Luca Pisapia, il Fatto Quotidiano 24/1/2015, 24 gennaio 2015
SALAH, L’ESTERNO “ANTISEMITA”
Non è ancora sbarcato a Roma e già infuriano le polemiche per il suo rifiuto di stringere la mano ai giocatori del Maccabi Tel Aviv nei preliminari di Champions League, quando ancora vestiva la maglia del Basilea. Lui è Mohamed Salah, 22enne talento esploso in Svizzera prima di passare lo scorso gennaio al Chelsea.
Ala destra rapida e tecnica, può giocare anche a sinistra o dietro la prima punta, poco considerato in questo inizio di stagione da José Mourinho, Walter Sabatini lo vorrebbe portare a Roma in prestito con diritto di riscatto fissato sui 15 milioni.
Ma appena la stampa ha cominciato a fare il suo nome sono cominciati i problemi. Vittorio Pavoncello, presidente del Maccabi Italia, ha scritto su Twitter: “No a Salah alla Roma.

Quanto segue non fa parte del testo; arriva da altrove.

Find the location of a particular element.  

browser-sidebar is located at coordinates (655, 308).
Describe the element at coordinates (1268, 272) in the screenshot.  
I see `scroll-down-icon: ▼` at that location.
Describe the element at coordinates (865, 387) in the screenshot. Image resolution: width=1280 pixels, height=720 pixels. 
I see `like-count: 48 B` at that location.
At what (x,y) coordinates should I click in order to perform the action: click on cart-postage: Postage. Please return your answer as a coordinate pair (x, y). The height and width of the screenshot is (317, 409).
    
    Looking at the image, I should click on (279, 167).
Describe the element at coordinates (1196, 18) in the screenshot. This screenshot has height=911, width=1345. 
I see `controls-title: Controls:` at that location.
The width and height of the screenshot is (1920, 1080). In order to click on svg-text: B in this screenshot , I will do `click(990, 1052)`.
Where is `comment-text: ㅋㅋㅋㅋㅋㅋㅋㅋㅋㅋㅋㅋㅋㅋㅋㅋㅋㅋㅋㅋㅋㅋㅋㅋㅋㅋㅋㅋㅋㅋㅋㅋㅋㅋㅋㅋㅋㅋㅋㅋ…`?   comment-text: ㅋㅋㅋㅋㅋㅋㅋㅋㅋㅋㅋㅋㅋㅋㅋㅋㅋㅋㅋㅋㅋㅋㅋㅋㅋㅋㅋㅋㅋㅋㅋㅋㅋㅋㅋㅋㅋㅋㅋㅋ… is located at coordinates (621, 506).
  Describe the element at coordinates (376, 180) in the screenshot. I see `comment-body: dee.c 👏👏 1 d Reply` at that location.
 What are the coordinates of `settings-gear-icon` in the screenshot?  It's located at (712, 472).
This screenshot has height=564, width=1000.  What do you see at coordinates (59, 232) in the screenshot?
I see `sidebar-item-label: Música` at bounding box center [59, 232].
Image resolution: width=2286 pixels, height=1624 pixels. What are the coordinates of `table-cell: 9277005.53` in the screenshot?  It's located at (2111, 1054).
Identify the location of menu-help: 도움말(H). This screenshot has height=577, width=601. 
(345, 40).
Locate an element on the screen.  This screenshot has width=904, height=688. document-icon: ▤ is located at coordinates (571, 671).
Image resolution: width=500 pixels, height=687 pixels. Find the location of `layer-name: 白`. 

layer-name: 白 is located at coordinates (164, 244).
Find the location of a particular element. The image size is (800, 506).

Non dev’esserci spazio per i razzisti. Come potremmo continuare a tifare Roma se dovesse ingaggiare un antisemita?”. Ruben Della Rocca, assessore alle Relazioni esterne della comunità ebraica romana ha dichiarato: “La comunità ebraica di Roma non vuole interferire nelle scelte della società. Resteremo comunque vigili e attenti. Ovviamente se dovessimo intravvedere comportamenti ambigui li denunceremo immediatamente”.
Il putiferio è nato appunto dalla decisione del giocatore egiziano di non stringere la mano ai giocatori del Maccabi nell’estate del 2013. Nessuna dichiarazione razzista o antisemita, un semplice gesto, come quello di Cristiano Ronaldo che pochi mesi prima si era rifiutato di scambiare la maglia con gli avversari dopo la partita tra Portogallo e Israele. Nulla al confronto della quenelle di Anelka, o dei recenti saluti romani di Giorgos Katidis (l’anno scorso a Novara) e Mario Mandzukic (accompagnato dal saluto militare di Xherdan Shaqiri, da pochi giorni all’Inter), o di Paolo Di Canio, uno che sulla schiena ha il tatuaggio di Mussolini, che promulgò le leggi razziali.
Dopo il primo gesto di Di Canio la comunità ebraica romana insorse, e chiese provvedimenti. L’anno successivo, quando Di Canio annunciò che non avrebbe più salutato romanamente negli stadi, lo stesso Vittorio Pavoncello che oggi non vuole Salah a Roma, da buon amico dell’allora ministro e futuro sindaco Gianni Alemanno, disse: “Rivolgiamo un bravo a Di Canio perché ha capito che la sua era una strada senza uscita. È stato intelligente a fare un passo indietro. Poi, fuori dallo stadio, ognuno è libero di esprimere le proprie idee”.
Dalla quasi apologia del saluto romano fuori dagli stadi al considerare un gesto antisemita il rifiuto di stringere la mano prima di una partita.